==== The records ====

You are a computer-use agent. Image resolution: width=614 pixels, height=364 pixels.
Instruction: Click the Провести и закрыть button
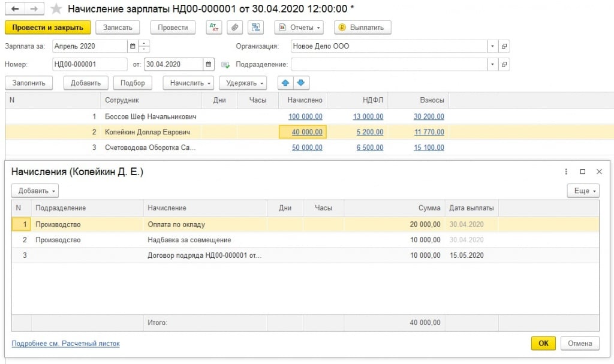[47, 28]
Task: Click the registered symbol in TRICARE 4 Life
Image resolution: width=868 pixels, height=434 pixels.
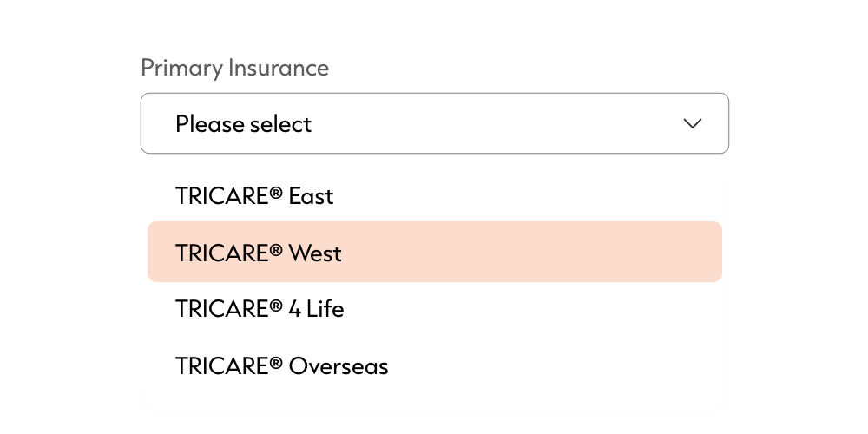Action: 276,306
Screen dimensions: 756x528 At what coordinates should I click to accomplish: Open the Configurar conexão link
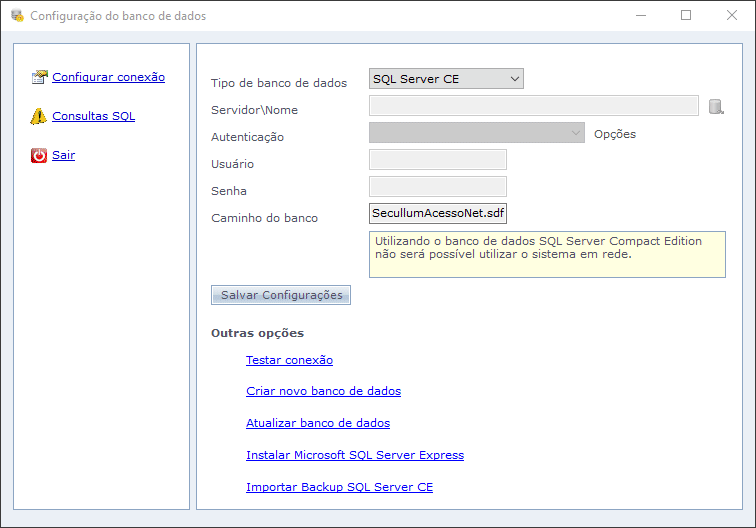click(x=108, y=77)
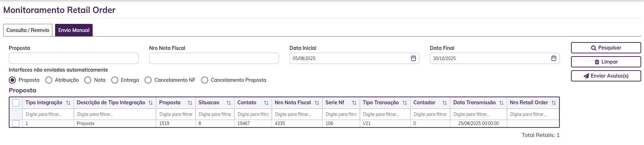Click the Proposta column sort icon
Screen dimensions: 644x145
[190, 103]
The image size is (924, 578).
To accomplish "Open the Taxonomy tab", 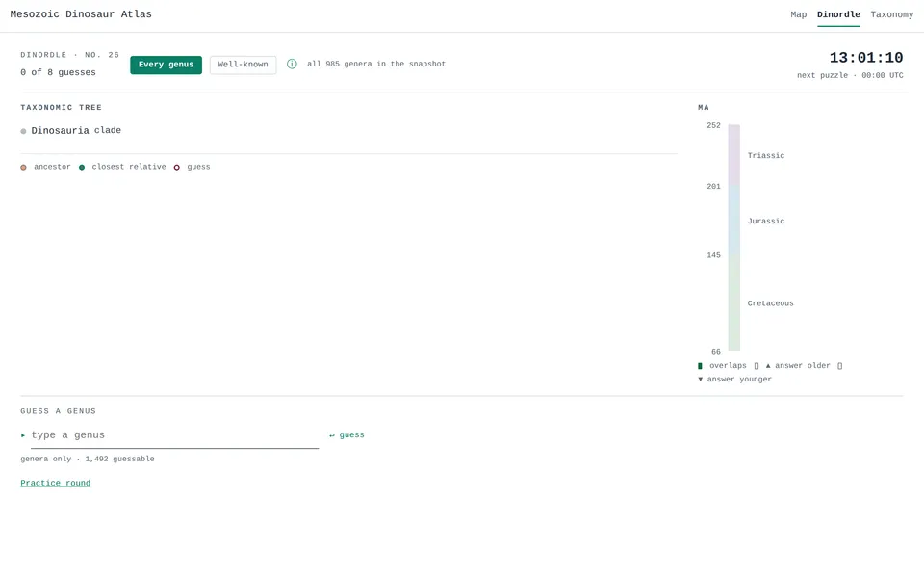I will pos(891,14).
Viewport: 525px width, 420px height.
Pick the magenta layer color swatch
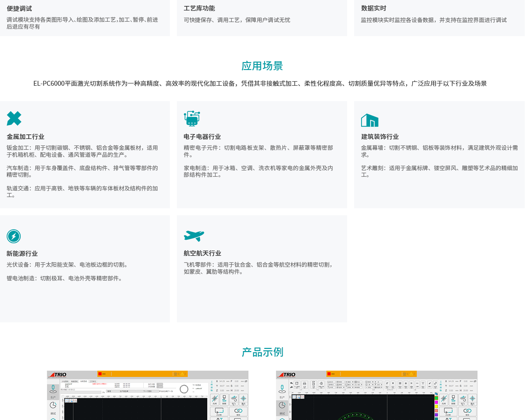(436, 402)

====

→ Task description:
Identify every line of the listing above that contains the string "width", treating case as significant, and copy each one.

→ Result of this task:
You are a computer-use agent. Image resolution: width=614 pixels, height=364 pixels.
Image resolution: width=868 pixels, height=434 pixels.
Viewport: 525px width, 420px height.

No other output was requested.